(Beginning of Source records)

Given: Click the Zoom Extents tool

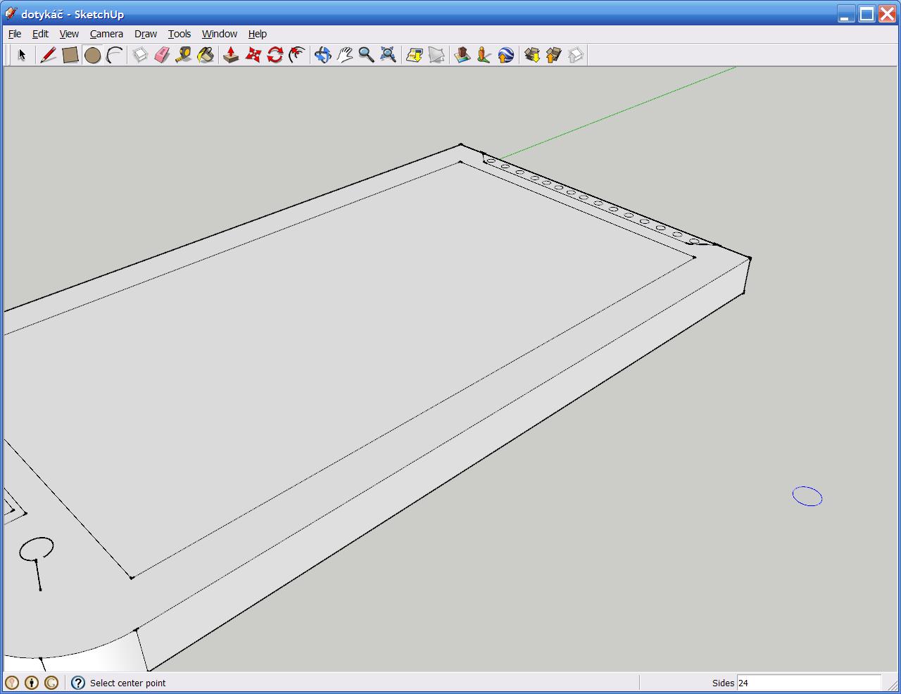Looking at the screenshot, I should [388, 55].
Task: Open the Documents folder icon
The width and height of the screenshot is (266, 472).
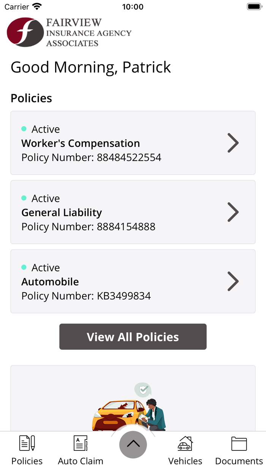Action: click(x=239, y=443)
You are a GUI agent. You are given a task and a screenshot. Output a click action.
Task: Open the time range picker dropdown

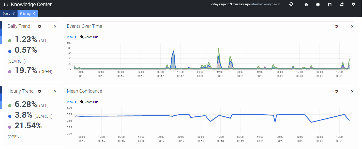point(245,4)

(End of Source records)
(Beginning of Source records)

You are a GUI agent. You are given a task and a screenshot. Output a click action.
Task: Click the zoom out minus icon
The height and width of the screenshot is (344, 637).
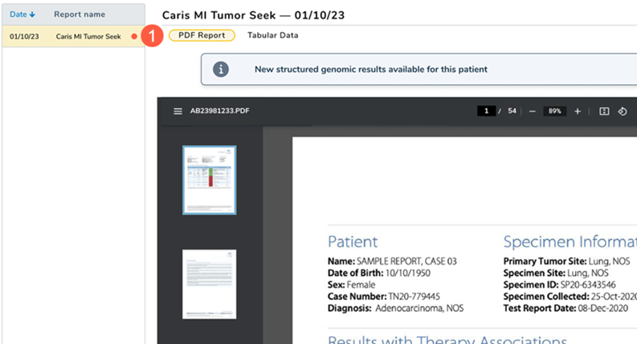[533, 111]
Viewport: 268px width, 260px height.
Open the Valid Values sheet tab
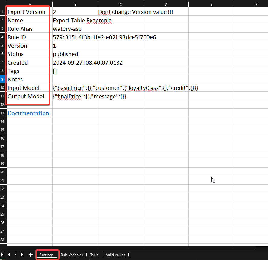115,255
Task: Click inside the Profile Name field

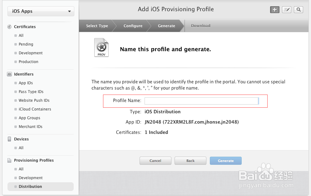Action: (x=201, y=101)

(End of Source records)

Reading through the material above, work out how many lines include "icon", then state that number alone.

● **Answer to this problem**: 2